Can you promise that for so many years that number will be offered to public schoolboys?

EARL STANHOPE

I think it is perfectly safe to put it at 50, but I should certainly think the figure will be 60 rather than 50.

VISCOUNT CHELMSFORD

It is important that public schools should know about what number of vacancies will be offered to their boys.

EARL STANHOPE

I agree, and that is the view of the Board, too. We are anxious to get as far as possible a fairly definite number each year, so that schoolmasters shall realise there are vacancies for boys through the special entry method. I think the noble Duke rather took his view as to the possibility of special entry from our experiences during the War. That really is not quite a fair way of coming to a conclusion. During the War perhaps the quickest way of getting into one of the fighting Services, and I think also the way in which a boy could get in at the earliest age, was by joining the Navy as a special entry. Therefore, during the War we got the cream of the boys of the public schools trying their best to get into the Navy by special entry. Unfortunately, that no longer exists.

The Board, so far from being antagonistic to the special entry, sent a specially selected omcer round the public schools last year—an officer with a very fine War record—to talk to the boys and headmasters and try to encourage more boys to compete for special entry. I am sorry to say that so far as the figures for the next examination next month are concerned that experiment has not been as successful as was hoped. In fact, so far from there being an increase in numbers there has been a decrease in the number of entries for the next examination. The Board feels that a very large number of boys who are keen on the Navy when they are between twelve and thirteen years of age would very possibly not be prepared to go into the Navy if they had to wait until they were eighteen. Your Lordships all know how boys are inclined to follow each other, and if it became a habit for a large number of boys to go into the Navy, no doubt we should be able to get continuity of numbers, but the Navy is not big enough to give a chance to all the public schools to put in a large number of boys. Therefore, boys are inclined to go where those with whom they have been living at school are going—either to Sandhurst or to the Air Force at Cranwell, or to one of the Universities—and we feel that boys who at twelve and thirteen would be prepared to enter the Navy would, when they came to eighteen, have lost some of their enthusiasm for the senior Service, and go elsewhere—not that they would not regret it afterwards, when it was too late.

There is this further point to which the noble Viscount referred. If the Navy took the whole of its officers at eighteen we should be competing more seriously with the Army and Air Force than at present. The examinations are held for the three Services and the boys put down their preferences, one, two or three, to fill the vacancies offered, and if we took the whole of the 200 cadets per year through the special entry I doubt whether the Army or Air Force would thank us for doing so.
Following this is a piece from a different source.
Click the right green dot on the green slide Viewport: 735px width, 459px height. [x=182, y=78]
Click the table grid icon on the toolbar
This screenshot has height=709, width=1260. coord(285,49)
There has been a suggestion—I think the noble Duke made it during a lecture on the subject, for, as your Lordships know, he takes a great interest in this matter—that Dartmouth should be sold and turned into a college something like Wellington, but with a naval atmosphere instead of an Army atmosphere. If you take the record of Wellington—a very fine one—you will find that out of 600 boys at Wellington (as compared with 550 at Dartmouth) only 60 go into the Army annually out of the 460 which the Army annually requires, and if the same figures were attained at Dartmouth in private hands we should only get 60 instead of 150 as at present every year. Obviously, if the figure were largely exceeded you would have the same sort of thing as at present—namely, a school entirely naval in atmosphere and not a school where those who were going into the Navy would be rubbing shoulders with other boys. If we did get the required number by special entry we have grave doubts whether we should get the right number of suitable candidates. It is a gamble which we think we have no right to take.
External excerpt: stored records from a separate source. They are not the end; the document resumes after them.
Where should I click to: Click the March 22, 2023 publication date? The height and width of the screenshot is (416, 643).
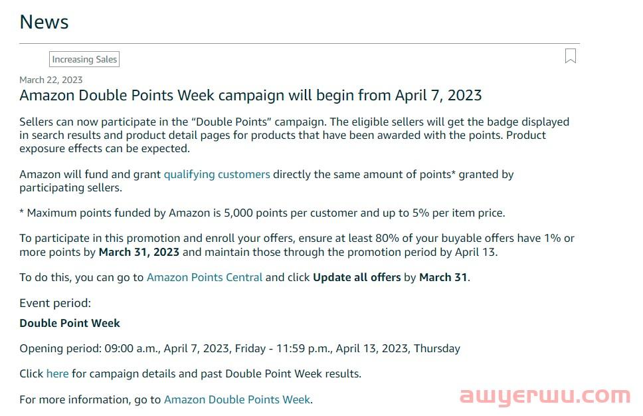[51, 80]
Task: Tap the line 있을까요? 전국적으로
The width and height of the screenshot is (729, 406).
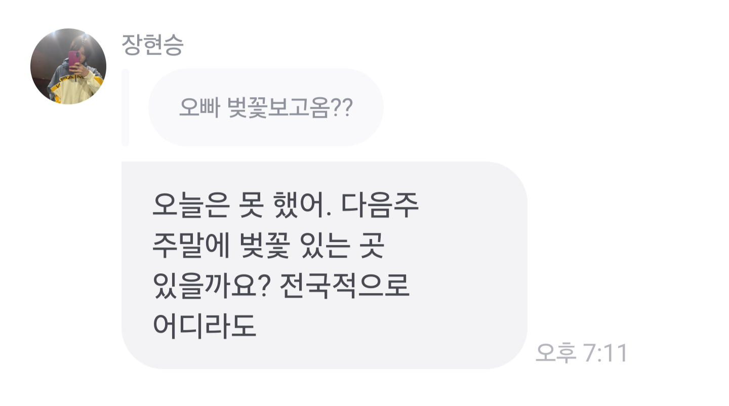Action: 281,287
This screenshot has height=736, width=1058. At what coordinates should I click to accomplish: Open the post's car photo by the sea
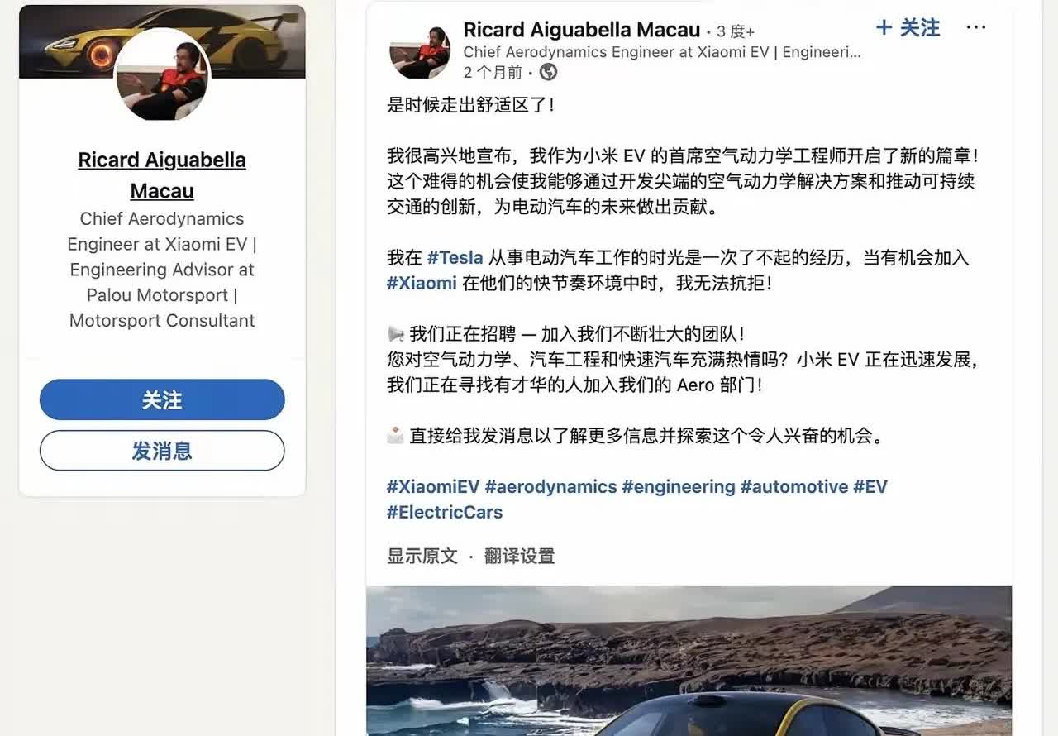click(689, 661)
I have said nothing about efficiency and, after, all, after adequate numbers efficiency must be an over-riding con- sideration. I entirely disagree with the noble Duke in many of his criticisms of Dartmouth. Perhaps the fact that will bring Dartmouth and the value of Dartmouth to your Lordships' mind better than anything else is that parents are only too anxious to have their sons go there, and that we have found it essential and necessary that every parent shall sign a certificate to say that if his son is admitted into Dartmouth he shall then go into the Navy and not be sent to any other profession for a given number of years. That shows that parents, if they could, would send their sons to Dartmouth for the education which Dartmouth gives even if they had no intention of putting them into the Navy afterwards.

I do not want to be led into a discussion as to the advantages or disadvantages of a classical education. Of course, Dartmouth does not teach either Latin or Greek, but it does teach many other things which have only a general bearing on the Navy, and certainly could not be called technicalities. The time of a boy at Dartmouth is divided about equally between the sciences and the humanities; that is to say, that at Dartmouth rather more time is given to the sciences than is given at the school which gives an ordinary modern education. A good deal of time is given to English,, English literature, and the teaching of French and history, including, of course, naval history, but not confined by any means to naval history. In addition, naval officers give instruction in technical subjects, such as seamanship, and they also teach the boys physical training and drill. That specialised instruction occupies rather more than four hours per week, but only half of it is vocational, and I think that in public schools that time would very largely be given up either to leisure or to extras, taking the form of music or of drawing or of the Officers' Training Corps. I venture to think that the syllabus is by no means unduly specialised. I frankly admit that it is intended, of course, for training officers for the Navy, but I do maintain at the same time that it by no means unfits them for other professions.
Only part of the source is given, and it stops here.